Reproduce the lines from the one containing "Task: Click the Ο.Φ.Η. club logo" through the end of the block, inclusive, with no changes.
## START DATASET ENTRIES
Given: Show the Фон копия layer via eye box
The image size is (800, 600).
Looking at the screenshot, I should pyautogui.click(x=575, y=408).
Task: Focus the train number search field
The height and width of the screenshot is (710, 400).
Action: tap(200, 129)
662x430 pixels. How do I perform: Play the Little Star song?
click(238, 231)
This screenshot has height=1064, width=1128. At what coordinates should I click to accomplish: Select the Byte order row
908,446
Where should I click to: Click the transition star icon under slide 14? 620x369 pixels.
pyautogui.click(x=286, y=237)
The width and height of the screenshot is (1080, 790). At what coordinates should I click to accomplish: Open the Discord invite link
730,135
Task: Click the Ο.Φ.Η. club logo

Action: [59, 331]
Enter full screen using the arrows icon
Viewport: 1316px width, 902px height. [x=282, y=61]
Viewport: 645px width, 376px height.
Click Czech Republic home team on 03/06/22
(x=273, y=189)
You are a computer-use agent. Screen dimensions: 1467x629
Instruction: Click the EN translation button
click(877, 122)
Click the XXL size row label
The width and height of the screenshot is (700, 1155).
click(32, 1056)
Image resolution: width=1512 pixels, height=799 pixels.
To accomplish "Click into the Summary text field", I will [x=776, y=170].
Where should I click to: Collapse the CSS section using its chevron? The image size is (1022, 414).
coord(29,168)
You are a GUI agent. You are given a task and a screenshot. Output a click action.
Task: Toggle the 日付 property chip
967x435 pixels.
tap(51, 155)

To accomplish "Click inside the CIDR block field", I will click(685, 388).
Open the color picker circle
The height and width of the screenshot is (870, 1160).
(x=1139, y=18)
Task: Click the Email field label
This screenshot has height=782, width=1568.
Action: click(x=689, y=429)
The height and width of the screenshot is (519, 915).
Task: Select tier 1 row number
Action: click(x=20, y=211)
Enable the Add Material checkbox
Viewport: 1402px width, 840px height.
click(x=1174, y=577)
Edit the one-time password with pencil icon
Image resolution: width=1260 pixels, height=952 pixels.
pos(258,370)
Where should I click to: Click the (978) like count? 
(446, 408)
## END DATASET ENTRIES
=== CORRECT RESULT ===
Task: Click the Ο.Φ.Η. club logo

Action: [59, 331]
Enter full screen using the arrows icon
Viewport: 1316px width, 902px height. [x=282, y=61]
Viewport: 645px width, 376px height.
Click Czech Republic home team on 03/06/22
(x=273, y=189)
You are a computer-use agent. Screen dimensions: 1467x629
Instruction: Click the EN translation button
click(877, 122)
Click the XXL size row label
The width and height of the screenshot is (700, 1155).
click(32, 1056)
Image resolution: width=1512 pixels, height=799 pixels.
To accomplish "Click into the Summary text field", I will [x=776, y=170].
Where should I click to: Collapse the CSS section using its chevron? The image size is (1022, 414).
coord(29,168)
You are a GUI agent. You are given a task and a screenshot. Output a click action.
Task: Toggle the 日付 property chip
967x435 pixels.
tap(51, 155)

To accomplish "Click inside the CIDR block field", I will click(685, 388).
Open the color picker circle
The height and width of the screenshot is (870, 1160).
(x=1139, y=18)
Task: Click the Email field label
This screenshot has height=782, width=1568.
Action: click(x=689, y=429)
The height and width of the screenshot is (519, 915).
Task: Select tier 1 row number
Action: click(x=20, y=211)
Enable the Add Material checkbox
Viewport: 1402px width, 840px height.
click(x=1174, y=577)
Edit the one-time password with pencil icon
Image resolution: width=1260 pixels, height=952 pixels.
pos(258,370)
Where should I click to: Click the (978) like count? 
(446, 408)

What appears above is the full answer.